I’m a bit of a jazz nerd, so that explains some of it. But there’s also a business reason.
It’s a quick shorthand I’ve found for how I think — for my mindset.
Jazz musicians listen before they play. Not as a courtesy — as a mindset. You find the space before you fill it. Miles Davis is often quoted on this: “Don’t play what’s there, play what’s not there.” And you’re not just listening for your own next note — you’re listening for what everyone around you needs.
Underneath that listening is something called groove. Not tempo — a metronome keeps tempo. Not harmony — that’s the chords. Groove is the shared pulse the whole group locks into together. In a client room, it’s the difference between work that feels transactional and work that actually moves.
That’s the part most meeting cultures train out of people. We show up with our answer ready. A jazz musician shows up open.
But listening alone isn’t enough — because you’re not playing alone. The other musicians are shaping what you do next. That’s harmony: not everyone playing the same thing, but everyone playing things that work together. What you do depends on what the person next to you is doing.

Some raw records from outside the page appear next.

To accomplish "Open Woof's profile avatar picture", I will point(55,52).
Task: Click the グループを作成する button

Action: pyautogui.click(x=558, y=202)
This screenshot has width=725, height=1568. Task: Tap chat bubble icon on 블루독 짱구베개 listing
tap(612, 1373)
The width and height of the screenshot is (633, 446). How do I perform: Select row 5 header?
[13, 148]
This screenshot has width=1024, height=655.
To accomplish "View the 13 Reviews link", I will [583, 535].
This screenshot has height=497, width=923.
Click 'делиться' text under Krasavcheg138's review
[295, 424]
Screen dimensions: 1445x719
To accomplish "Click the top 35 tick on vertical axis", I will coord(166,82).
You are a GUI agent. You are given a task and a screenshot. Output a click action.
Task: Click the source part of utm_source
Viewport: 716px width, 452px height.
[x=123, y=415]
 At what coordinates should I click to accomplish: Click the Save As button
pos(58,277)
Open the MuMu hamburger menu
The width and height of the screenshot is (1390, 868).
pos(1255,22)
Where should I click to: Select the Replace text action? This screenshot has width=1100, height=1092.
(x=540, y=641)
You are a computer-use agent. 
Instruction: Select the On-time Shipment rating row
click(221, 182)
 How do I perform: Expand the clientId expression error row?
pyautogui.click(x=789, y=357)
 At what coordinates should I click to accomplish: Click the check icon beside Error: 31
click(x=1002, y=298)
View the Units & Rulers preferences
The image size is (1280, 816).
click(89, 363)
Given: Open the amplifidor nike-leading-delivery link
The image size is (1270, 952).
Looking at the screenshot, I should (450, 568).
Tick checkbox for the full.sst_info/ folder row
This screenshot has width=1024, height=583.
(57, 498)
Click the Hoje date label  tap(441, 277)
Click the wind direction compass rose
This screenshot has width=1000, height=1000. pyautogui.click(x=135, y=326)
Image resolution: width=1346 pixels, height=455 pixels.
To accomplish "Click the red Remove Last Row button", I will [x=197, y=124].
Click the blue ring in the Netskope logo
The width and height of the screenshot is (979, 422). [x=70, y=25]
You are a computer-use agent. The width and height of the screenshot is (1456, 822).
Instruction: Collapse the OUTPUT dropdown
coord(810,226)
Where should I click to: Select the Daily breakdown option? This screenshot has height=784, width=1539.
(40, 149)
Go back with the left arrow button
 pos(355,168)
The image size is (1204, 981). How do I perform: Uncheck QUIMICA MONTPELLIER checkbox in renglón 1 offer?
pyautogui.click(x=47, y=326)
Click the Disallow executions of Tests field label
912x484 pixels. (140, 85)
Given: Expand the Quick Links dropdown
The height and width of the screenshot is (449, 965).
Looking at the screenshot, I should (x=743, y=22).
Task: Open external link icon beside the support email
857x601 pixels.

The result is something none of you could have made on your own.
And when something unexpected happens — a wrong turn, a surprise from the room — you don’t stop. You play through it. That’s improvisation: rigorous preparation, played in response to what the room is actually giving you, not what you rehearsed for. It’s not winging it. The best client work I’ve been part of looked exactly like that.
Herbie Hancock told a story about a night playing with Davis when he hit what felt like a disastrously wrong chord mid-solo. Davis responded by playing notes that made it fit. Hancock later reflected: “Miles didn’t hear it as a mistake. He heard it as something that happened. As an event.” The band didn’t stop. They built on it.
That idea — the listening, the harmony, the groove, the shared thing you create together — has shaped how I think about client meetings, virtual or in person.
What does your business card say? I’m curious.